On July 31, however, during a National Police ceremony in Lima, President Boluarte said that her government would move forward with the law regardless of the court's position.
During the armed conflict, Peruvian security forces committed grave abuses including many that constitute war crimes, such as extrajudicial executions, enforced disappearances, torture, sexual violence, and other serious human rights violations. According to the National Commission on Truth and Reconciliation, an estimated 70,000 people were killed and more than 20,000 disappeared between 1980 and 2000. Peruvian courts have issued final convictions in more than 150 cases and over 600 more remain pending, according to the National Human Rights Coordinator.
Under the American Convention on Human Rights and the International Covenant on Civil and Political Rights, Peru has a legal obligation to investigate, prosecute, and punish serious human rights violations. Amnesty laws that block accountability for crimes such as extrajudicial executions, enforced disappearances, and torture violate these obligations and deny victims their right to access justice.
The Boluarte administration, Congress, and other authorities have in recent years repeatedly defied orders from the Inter-American Court of Human Rights.
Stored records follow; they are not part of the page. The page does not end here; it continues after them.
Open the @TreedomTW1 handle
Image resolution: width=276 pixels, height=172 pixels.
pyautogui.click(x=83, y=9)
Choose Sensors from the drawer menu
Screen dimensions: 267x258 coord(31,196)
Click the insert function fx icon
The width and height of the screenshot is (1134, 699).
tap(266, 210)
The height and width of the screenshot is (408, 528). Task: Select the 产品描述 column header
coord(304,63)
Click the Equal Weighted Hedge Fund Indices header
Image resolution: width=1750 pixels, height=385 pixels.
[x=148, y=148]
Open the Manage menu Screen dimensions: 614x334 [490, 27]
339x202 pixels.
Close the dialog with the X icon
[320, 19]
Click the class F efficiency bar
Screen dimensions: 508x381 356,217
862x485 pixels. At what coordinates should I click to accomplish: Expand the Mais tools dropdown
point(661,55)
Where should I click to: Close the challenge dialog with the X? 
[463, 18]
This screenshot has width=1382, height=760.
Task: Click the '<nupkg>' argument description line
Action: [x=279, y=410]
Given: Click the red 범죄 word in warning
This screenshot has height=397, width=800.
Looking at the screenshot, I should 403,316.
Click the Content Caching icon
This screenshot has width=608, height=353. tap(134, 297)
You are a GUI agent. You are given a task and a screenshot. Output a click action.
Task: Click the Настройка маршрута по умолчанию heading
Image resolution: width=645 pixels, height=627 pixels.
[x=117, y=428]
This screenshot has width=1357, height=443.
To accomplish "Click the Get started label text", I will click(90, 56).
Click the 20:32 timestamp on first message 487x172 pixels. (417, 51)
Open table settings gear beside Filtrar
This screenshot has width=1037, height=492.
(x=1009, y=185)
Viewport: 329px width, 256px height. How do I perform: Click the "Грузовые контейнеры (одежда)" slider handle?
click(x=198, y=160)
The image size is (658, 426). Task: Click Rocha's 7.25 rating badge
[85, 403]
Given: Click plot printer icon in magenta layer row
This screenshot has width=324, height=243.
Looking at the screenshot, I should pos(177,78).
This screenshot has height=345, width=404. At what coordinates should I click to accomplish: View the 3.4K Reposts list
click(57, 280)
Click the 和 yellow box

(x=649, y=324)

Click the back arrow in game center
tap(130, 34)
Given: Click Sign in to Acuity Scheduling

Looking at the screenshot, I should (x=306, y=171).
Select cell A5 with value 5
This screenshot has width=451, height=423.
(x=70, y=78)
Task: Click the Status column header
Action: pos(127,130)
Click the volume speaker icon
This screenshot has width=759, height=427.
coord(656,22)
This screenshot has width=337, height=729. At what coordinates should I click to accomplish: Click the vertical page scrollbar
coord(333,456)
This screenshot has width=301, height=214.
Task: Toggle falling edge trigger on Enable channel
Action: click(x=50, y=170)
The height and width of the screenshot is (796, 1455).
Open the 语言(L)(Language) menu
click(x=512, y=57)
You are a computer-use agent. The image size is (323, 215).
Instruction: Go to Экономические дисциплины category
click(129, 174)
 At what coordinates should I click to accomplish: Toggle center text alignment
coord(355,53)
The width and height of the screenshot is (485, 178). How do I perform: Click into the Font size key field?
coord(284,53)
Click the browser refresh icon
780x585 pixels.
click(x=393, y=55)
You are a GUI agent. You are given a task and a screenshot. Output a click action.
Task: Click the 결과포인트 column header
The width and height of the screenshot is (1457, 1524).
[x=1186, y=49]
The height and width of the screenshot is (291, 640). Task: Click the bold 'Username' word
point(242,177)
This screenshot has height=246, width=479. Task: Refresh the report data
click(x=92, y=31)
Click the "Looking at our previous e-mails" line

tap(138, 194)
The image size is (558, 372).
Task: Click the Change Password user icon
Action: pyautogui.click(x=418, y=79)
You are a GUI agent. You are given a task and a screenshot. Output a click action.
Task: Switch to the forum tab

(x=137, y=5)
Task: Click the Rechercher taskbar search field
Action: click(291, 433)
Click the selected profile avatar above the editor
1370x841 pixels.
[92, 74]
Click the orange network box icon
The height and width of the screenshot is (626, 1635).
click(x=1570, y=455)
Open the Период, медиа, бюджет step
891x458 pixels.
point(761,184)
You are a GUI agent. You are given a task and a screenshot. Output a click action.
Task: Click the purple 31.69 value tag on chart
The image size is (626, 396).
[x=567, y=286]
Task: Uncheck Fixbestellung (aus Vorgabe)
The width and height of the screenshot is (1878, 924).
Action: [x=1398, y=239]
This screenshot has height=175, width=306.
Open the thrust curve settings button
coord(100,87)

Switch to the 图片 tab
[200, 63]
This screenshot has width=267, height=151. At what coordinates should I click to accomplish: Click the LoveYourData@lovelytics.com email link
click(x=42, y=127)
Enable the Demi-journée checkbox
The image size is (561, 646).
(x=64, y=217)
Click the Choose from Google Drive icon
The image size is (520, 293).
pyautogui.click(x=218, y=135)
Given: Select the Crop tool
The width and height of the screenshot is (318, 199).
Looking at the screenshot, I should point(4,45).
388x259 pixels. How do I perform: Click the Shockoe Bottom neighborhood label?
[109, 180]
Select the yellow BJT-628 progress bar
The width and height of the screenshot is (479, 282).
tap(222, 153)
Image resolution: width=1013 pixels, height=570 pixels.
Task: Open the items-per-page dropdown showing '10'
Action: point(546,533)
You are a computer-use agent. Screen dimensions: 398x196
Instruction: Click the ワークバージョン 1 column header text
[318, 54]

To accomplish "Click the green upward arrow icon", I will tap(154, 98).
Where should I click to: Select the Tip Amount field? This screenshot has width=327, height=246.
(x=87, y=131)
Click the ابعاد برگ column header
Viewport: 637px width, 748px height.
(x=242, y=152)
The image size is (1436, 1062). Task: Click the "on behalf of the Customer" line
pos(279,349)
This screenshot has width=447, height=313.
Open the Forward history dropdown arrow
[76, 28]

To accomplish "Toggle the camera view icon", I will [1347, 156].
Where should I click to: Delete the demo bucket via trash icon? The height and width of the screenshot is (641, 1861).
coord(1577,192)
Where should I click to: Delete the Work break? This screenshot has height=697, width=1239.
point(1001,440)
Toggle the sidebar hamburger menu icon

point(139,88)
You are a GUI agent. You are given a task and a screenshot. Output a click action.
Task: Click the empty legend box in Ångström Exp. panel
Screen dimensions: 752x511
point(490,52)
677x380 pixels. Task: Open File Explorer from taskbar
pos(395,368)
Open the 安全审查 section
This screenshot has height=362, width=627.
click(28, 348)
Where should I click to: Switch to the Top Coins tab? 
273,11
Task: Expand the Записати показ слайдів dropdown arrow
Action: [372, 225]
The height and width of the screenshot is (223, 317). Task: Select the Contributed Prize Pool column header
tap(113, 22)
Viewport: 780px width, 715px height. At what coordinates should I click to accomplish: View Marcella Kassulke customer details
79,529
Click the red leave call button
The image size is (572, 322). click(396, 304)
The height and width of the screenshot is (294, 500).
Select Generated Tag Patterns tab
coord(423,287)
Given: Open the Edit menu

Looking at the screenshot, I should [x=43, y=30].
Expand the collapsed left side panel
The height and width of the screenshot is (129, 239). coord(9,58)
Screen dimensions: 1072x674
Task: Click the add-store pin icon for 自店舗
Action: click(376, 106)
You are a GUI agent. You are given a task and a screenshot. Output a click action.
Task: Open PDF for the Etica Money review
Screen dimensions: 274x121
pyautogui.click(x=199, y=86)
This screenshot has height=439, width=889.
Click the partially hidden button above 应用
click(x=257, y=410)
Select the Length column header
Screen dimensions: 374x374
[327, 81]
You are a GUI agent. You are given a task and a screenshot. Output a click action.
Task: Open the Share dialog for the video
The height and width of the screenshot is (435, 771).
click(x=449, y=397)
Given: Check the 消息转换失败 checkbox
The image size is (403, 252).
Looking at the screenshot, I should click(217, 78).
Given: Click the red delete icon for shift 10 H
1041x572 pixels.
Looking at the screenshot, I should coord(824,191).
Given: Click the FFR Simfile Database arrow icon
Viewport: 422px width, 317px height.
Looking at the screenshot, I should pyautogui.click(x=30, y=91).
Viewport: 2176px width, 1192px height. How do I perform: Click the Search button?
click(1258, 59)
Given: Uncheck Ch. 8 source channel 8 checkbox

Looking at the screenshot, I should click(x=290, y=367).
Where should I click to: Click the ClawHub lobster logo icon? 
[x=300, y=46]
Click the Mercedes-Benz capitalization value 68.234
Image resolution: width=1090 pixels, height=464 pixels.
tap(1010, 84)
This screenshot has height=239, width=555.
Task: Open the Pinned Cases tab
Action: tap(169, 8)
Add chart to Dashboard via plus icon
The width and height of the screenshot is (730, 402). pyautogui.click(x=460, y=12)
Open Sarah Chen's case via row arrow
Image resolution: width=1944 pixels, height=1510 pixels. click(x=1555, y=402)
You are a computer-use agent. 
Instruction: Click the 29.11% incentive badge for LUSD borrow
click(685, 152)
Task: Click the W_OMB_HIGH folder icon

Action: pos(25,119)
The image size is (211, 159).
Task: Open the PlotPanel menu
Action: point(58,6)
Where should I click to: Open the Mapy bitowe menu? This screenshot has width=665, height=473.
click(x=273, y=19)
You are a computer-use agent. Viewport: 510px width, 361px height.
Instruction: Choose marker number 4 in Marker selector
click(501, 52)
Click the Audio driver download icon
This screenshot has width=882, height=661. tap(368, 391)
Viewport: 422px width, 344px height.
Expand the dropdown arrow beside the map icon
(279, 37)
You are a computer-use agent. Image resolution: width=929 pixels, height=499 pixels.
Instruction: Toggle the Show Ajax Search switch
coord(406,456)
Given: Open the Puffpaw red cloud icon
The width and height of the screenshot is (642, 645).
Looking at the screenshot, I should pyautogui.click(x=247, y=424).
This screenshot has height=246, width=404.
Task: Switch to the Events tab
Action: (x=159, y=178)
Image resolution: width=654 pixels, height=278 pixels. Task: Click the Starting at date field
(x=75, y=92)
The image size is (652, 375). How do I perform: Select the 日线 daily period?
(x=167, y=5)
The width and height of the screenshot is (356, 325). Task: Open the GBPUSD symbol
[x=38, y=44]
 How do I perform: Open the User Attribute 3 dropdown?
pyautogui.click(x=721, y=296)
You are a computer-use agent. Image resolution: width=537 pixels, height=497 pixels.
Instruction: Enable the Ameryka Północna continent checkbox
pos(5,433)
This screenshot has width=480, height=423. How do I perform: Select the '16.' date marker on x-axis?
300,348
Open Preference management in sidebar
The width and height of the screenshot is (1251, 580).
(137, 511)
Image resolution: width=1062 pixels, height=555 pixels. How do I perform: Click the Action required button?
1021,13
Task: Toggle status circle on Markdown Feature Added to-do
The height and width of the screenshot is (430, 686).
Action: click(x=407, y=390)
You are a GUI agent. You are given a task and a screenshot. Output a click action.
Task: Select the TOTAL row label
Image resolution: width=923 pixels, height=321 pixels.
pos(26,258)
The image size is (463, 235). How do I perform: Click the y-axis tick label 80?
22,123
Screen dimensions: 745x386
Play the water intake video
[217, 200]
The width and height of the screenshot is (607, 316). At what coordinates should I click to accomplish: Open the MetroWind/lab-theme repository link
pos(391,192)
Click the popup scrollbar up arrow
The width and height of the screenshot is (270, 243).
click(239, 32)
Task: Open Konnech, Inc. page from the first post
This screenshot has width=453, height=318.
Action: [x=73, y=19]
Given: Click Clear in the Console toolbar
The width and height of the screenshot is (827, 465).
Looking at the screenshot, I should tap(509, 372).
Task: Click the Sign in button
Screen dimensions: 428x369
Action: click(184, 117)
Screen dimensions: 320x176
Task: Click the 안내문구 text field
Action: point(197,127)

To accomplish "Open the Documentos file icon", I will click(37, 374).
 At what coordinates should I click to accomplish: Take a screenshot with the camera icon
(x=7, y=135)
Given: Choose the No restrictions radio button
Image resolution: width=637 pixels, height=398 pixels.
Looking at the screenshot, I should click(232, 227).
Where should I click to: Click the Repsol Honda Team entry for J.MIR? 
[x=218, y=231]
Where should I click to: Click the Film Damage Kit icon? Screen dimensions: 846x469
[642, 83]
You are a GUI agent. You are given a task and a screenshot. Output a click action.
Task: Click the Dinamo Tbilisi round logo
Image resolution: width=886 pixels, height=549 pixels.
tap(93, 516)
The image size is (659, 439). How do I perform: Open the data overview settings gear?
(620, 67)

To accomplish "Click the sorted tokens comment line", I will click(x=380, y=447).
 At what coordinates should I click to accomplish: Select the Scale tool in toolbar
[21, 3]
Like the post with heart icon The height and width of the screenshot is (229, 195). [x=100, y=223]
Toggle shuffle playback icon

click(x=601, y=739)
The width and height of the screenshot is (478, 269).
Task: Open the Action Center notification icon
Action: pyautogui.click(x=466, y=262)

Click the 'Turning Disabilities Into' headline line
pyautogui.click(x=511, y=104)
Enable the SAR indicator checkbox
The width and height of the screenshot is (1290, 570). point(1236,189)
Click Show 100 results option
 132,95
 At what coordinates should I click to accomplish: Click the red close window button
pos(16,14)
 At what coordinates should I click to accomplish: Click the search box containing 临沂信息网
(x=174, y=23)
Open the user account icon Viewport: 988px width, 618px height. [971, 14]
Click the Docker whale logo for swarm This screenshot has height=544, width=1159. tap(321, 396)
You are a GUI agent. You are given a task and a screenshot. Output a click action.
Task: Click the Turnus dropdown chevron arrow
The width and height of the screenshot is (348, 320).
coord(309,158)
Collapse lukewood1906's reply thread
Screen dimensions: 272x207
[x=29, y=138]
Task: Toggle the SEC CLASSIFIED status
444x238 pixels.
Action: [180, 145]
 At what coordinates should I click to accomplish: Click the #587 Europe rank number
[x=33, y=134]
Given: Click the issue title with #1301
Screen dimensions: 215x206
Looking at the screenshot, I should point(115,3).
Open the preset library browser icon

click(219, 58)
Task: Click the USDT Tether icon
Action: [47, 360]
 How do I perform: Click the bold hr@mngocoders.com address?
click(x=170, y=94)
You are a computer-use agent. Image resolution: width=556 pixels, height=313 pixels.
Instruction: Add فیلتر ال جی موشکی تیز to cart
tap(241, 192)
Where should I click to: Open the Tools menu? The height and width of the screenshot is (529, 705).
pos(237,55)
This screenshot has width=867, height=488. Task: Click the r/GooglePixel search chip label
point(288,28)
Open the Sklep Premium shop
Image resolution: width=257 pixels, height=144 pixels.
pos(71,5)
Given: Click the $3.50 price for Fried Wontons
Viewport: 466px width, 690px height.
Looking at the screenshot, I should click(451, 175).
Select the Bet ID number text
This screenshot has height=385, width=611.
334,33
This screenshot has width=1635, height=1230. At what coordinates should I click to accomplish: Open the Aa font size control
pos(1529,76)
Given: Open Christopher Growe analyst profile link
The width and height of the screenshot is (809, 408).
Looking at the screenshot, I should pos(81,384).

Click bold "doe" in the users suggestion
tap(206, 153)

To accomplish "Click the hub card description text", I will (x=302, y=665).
In December 2023, the Constitutional Tribunal, in violation of Peru's obligations as a party to the American Convention on Human Rights, ordered the release of former President Alberto Fujimori, in office from 1990 to 2000, who was serving a 25-year sentence for serious human rights violations. Despite an order from the human rights court to Peru not to release Fujimori pending an assessment of the facts, the Boluarte government went ahead and released him.
In July 2024, Congress approved a bill establishing a statute of limitations for war crimes and crimes against humanity committed before 2003. The bill directly disregarded a specific order from the human rights court instructing Congress to suspend debate on the matter due to its apparent incompatibility with international human rights law. President Boluarte did not veto the bill, and it became law in August.
"Peru is joining the ranks of Nicaragua, Venezuela, and others that defy the Inter-American human rights system and, in doing so, dismiss the rights of victims," Goebertus said. "The amnesty bill should never have been made law and should be repealed."